Caterina painted and wrote, and as a mystic became famous for her account of her visions of God and Satan in the Treatise on the Seven Spiritual Weapons Necessary for Spiritual Warfare, which she kept hidden until on her deathbed, but later went through 21 editions, and translations into most European languages.
After she was buried, so many miracles occurred that 18 days later her body was exhumed, and found uncorrupted, was seated on a throne, where her mummy has remained ever since, now behind glass, in the Cappella della Santa (she was canonized as St. Catherine of Bologna in 1712).

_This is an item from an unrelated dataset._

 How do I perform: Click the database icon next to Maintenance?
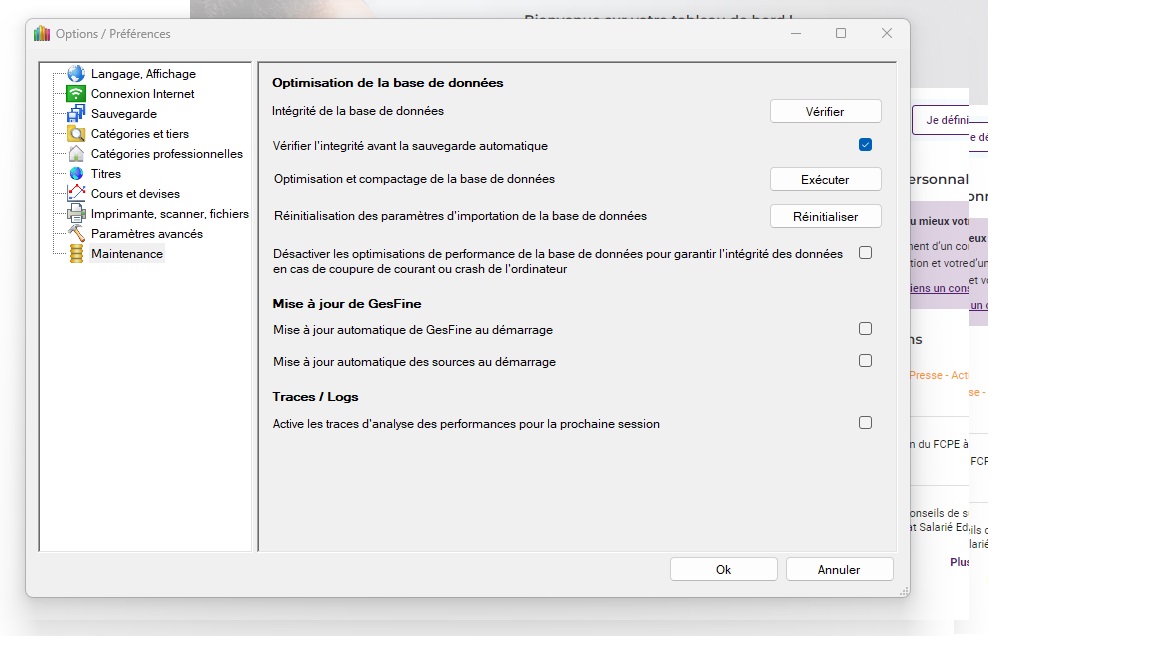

Non-Catholics may think this is slightly odd.
The convent is still partially cloistered, but the church and chapel are open to visitors; the church, later Baroqued, had to be repaired after bomb damage in the Second World War. It has a painting of baby Jesus, attributed to St Catherine herself (she is a patron saint of artists) that was often taken to the homes of the ill.
Another painting by the saint, the Madonna del Pomo is in a little museum off the second chapel to the left, in a room decorated with frescoes by Marcantonio Franceschini; it also has copies of her writings.
Via Tagliapietre 21
Hours Cappella della Santa: 9.30-11.30am and 4-5.45pm. Museum: same hours, on Tues, Thurs, Sat and Sun.